(DATA SECTION Opens)
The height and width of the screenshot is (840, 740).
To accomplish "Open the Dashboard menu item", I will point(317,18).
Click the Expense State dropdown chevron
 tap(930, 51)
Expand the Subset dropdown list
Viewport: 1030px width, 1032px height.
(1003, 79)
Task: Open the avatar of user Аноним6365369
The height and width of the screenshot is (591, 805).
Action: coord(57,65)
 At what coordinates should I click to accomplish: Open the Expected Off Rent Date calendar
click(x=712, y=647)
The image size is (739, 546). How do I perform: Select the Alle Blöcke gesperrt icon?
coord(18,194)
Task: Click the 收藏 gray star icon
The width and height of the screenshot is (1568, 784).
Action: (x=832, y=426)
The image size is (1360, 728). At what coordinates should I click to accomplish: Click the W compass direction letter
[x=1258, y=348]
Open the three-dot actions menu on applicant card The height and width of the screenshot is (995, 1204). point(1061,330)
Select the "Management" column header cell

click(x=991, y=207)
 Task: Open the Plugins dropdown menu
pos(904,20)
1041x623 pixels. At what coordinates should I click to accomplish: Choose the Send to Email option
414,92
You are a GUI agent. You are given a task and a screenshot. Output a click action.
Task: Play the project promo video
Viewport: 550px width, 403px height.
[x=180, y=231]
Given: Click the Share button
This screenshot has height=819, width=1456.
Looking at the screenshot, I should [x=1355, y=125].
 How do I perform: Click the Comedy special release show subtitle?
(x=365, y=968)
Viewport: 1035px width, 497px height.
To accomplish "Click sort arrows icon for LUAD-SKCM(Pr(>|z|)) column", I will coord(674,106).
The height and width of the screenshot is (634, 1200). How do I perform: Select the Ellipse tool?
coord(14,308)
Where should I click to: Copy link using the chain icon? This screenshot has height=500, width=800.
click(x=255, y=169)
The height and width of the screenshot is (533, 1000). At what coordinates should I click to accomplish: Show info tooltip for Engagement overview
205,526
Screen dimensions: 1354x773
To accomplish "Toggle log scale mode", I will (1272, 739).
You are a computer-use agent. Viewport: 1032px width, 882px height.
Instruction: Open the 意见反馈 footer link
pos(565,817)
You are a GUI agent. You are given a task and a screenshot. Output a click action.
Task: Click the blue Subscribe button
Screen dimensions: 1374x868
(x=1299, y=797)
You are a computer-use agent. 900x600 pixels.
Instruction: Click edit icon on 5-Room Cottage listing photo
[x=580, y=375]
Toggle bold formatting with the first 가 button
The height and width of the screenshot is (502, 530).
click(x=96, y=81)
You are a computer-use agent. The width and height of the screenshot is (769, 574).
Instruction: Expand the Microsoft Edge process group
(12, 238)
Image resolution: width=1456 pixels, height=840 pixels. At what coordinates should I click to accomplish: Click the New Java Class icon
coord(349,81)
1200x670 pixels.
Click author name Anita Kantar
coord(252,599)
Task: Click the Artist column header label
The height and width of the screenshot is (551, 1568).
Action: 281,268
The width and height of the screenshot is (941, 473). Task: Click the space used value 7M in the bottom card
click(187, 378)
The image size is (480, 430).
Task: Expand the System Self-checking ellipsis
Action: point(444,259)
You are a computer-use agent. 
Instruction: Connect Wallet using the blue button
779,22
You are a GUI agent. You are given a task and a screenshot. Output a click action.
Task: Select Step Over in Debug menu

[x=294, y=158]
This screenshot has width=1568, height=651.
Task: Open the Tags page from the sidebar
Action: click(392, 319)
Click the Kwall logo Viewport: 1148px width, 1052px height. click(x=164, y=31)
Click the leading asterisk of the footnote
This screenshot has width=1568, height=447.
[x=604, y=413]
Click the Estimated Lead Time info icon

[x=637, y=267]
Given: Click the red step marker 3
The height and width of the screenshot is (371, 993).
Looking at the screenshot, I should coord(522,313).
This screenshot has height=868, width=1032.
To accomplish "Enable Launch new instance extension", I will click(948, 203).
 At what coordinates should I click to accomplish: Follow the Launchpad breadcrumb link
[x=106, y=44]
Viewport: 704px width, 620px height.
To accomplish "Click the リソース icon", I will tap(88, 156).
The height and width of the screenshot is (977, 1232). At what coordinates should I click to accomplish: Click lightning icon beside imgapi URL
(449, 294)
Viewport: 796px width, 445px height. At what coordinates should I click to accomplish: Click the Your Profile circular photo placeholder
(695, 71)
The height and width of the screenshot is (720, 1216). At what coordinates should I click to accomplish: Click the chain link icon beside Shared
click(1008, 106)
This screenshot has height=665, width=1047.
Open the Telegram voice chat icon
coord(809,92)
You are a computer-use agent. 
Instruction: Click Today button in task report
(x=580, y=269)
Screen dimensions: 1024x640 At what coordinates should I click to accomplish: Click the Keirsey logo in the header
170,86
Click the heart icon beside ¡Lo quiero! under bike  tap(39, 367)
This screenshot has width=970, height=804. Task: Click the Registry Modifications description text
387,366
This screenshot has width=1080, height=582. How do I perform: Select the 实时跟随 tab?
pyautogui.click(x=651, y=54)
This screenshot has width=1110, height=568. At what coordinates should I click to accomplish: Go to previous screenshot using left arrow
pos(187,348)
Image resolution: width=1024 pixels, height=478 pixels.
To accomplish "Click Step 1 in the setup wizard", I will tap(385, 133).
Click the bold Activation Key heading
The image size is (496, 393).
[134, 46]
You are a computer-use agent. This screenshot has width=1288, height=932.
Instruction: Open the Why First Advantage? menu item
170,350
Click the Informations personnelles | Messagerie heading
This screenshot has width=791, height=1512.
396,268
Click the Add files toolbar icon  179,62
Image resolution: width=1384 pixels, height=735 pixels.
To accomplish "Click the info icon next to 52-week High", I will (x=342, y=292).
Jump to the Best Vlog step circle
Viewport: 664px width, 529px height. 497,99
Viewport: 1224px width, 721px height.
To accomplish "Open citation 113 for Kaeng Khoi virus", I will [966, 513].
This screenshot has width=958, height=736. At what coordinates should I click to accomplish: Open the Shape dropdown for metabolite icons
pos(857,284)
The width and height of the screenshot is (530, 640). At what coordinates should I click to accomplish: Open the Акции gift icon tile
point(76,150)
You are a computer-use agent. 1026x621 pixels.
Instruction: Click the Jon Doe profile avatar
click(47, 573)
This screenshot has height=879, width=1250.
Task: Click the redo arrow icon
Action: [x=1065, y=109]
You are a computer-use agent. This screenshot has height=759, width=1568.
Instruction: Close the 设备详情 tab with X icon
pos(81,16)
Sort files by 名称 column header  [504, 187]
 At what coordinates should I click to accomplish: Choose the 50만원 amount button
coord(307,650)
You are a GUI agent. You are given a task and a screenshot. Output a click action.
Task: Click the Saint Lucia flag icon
(DATA SECTION Closes)
◆ PROBLEM TO WORK ON: Could you set down every record exactly as given?

◆ YOUR RESPONSE:
The height and width of the screenshot is (840, 740).
To accomplish "Open the Dashboard menu item", I will point(317,18).
Click the Expense State dropdown chevron
 tap(930, 51)
Expand the Subset dropdown list
Viewport: 1030px width, 1032px height.
(1003, 79)
Task: Open the avatar of user Аноним6365369
The height and width of the screenshot is (591, 805).
Action: coord(57,65)
 At what coordinates should I click to accomplish: Open the Expected Off Rent Date calendar
click(x=712, y=647)
The image size is (739, 546). How do I perform: Select the Alle Blöcke gesperrt icon?
coord(18,194)
Task: Click the 收藏 gray star icon
The width and height of the screenshot is (1568, 784).
Action: (x=832, y=426)
The image size is (1360, 728). At what coordinates should I click to accomplish: Click the W compass direction letter
[x=1258, y=348]
Open the three-dot actions menu on applicant card The height and width of the screenshot is (995, 1204). point(1061,330)
Select the "Management" column header cell

click(x=991, y=207)
 Task: Open the Plugins dropdown menu
pos(904,20)
1041x623 pixels. At what coordinates should I click to accomplish: Choose the Send to Email option
414,92
You are a GUI agent. You are given a task and a screenshot. Output a click action.
Task: Play the project promo video
Viewport: 550px width, 403px height.
[x=180, y=231]
Given: Click the Share button
This screenshot has height=819, width=1456.
Looking at the screenshot, I should [x=1355, y=125].
 How do I perform: Click the Comedy special release show subtitle?
(x=365, y=968)
Viewport: 1035px width, 497px height.
To accomplish "Click sort arrows icon for LUAD-SKCM(Pr(>|z|)) column", I will coord(674,106).
The height and width of the screenshot is (634, 1200). How do I perform: Select the Ellipse tool?
coord(14,308)
Where should I click to: Copy link using the chain icon? This screenshot has height=500, width=800.
click(x=255, y=169)
The height and width of the screenshot is (533, 1000). At what coordinates should I click to accomplish: Show info tooltip for Engagement overview
205,526
Screen dimensions: 1354x773
To accomplish "Toggle log scale mode", I will (1272, 739).
You are a computer-use agent. Viewport: 1032px width, 882px height.
Instruction: Open the 意见反馈 footer link
pos(565,817)
You are a GUI agent. You are given a task and a screenshot. Output a click action.
Task: Click the blue Subscribe button
Screen dimensions: 1374x868
(x=1299, y=797)
You are a computer-use agent. 900x600 pixels.
Instruction: Click edit icon on 5-Room Cottage listing photo
[x=580, y=375]
Toggle bold formatting with the first 가 button
The height and width of the screenshot is (502, 530).
click(x=96, y=81)
You are a computer-use agent. The width and height of the screenshot is (769, 574).
Instruction: Expand the Microsoft Edge process group
(12, 238)
Image resolution: width=1456 pixels, height=840 pixels. At what coordinates should I click to accomplish: Click the New Java Class icon
coord(349,81)
1200x670 pixels.
Click author name Anita Kantar
coord(252,599)
Task: Click the Artist column header label
The height and width of the screenshot is (551, 1568).
Action: 281,268
The width and height of the screenshot is (941, 473). Task: Click the space used value 7M in the bottom card
click(187, 378)
The image size is (480, 430).
Task: Expand the System Self-checking ellipsis
Action: point(444,259)
You are a computer-use agent. 
Instruction: Connect Wallet using the blue button
779,22
You are a GUI agent. You are given a task and a screenshot. Output a click action.
Task: Select Step Over in Debug menu

[x=294, y=158]
This screenshot has width=1568, height=651.
Task: Open the Tags page from the sidebar
Action: click(392, 319)
Click the Kwall logo Viewport: 1148px width, 1052px height. click(x=164, y=31)
Click the leading asterisk of the footnote
This screenshot has width=1568, height=447.
[x=604, y=413]
Click the Estimated Lead Time info icon

[x=637, y=267]
Given: Click the red step marker 3
The height and width of the screenshot is (371, 993).
Looking at the screenshot, I should coord(522,313).
This screenshot has height=868, width=1032.
To accomplish "Enable Launch new instance extension", I will click(948, 203).
 At what coordinates should I click to accomplish: Follow the Launchpad breadcrumb link
[x=106, y=44]
Viewport: 704px width, 620px height.
To accomplish "Click the リソース icon", I will tap(88, 156).
The height and width of the screenshot is (977, 1232). At what coordinates should I click to accomplish: Click lightning icon beside imgapi URL
(449, 294)
Viewport: 796px width, 445px height. At what coordinates should I click to accomplish: Click the Your Profile circular photo placeholder
(695, 71)
The height and width of the screenshot is (720, 1216). At what coordinates should I click to accomplish: Click the chain link icon beside Shared
click(1008, 106)
This screenshot has height=665, width=1047.
Open the Telegram voice chat icon
coord(809,92)
You are a computer-use agent. 
Instruction: Click Today button in task report
(x=580, y=269)
Screen dimensions: 1024x640 At what coordinates should I click to accomplish: Click the Keirsey logo in the header
170,86
Click the heart icon beside ¡Lo quiero! under bike  tap(39, 367)
This screenshot has width=970, height=804. Task: Click the Registry Modifications description text
387,366
This screenshot has width=1080, height=582. How do I perform: Select the 实时跟随 tab?
pyautogui.click(x=651, y=54)
This screenshot has width=1110, height=568. At what coordinates should I click to accomplish: Go to previous screenshot using left arrow
pos(187,348)
Image resolution: width=1024 pixels, height=478 pixels.
To accomplish "Click Step 1 in the setup wizard", I will tap(385, 133).
Click the bold Activation Key heading
The image size is (496, 393).
[134, 46]
You are a computer-use agent. This screenshot has width=1288, height=932.
Instruction: Open the Why First Advantage? menu item
170,350
Click the Informations personnelles | Messagerie heading
This screenshot has width=791, height=1512.
396,268
Click the Add files toolbar icon  179,62
Image resolution: width=1384 pixels, height=735 pixels.
To accomplish "Click the info icon next to 52-week High", I will (x=342, y=292).
Jump to the Best Vlog step circle
Viewport: 664px width, 529px height. 497,99
Viewport: 1224px width, 721px height.
To accomplish "Open citation 113 for Kaeng Khoi virus", I will [966, 513].
This screenshot has width=958, height=736. At what coordinates should I click to accomplish: Open the Shape dropdown for metabolite icons
pos(857,284)
The width and height of the screenshot is (530, 640). At what coordinates should I click to accomplish: Open the Акции gift icon tile
point(76,150)
You are a computer-use agent. 1026x621 pixels.
Instruction: Click the Jon Doe profile avatar
click(47, 573)
This screenshot has height=879, width=1250.
Task: Click the redo arrow icon
Action: [x=1065, y=109]
You are a computer-use agent. This screenshot has height=759, width=1568.
Instruction: Close the 设备详情 tab with X icon
pos(81,16)
Sort files by 名称 column header  [504, 187]
 At what coordinates should I click to accomplish: Choose the 50만원 amount button
coord(307,650)
You are a GUI agent. You are given a task and a screenshot. Output a click action.
Task: Click the Saint Lucia flag icon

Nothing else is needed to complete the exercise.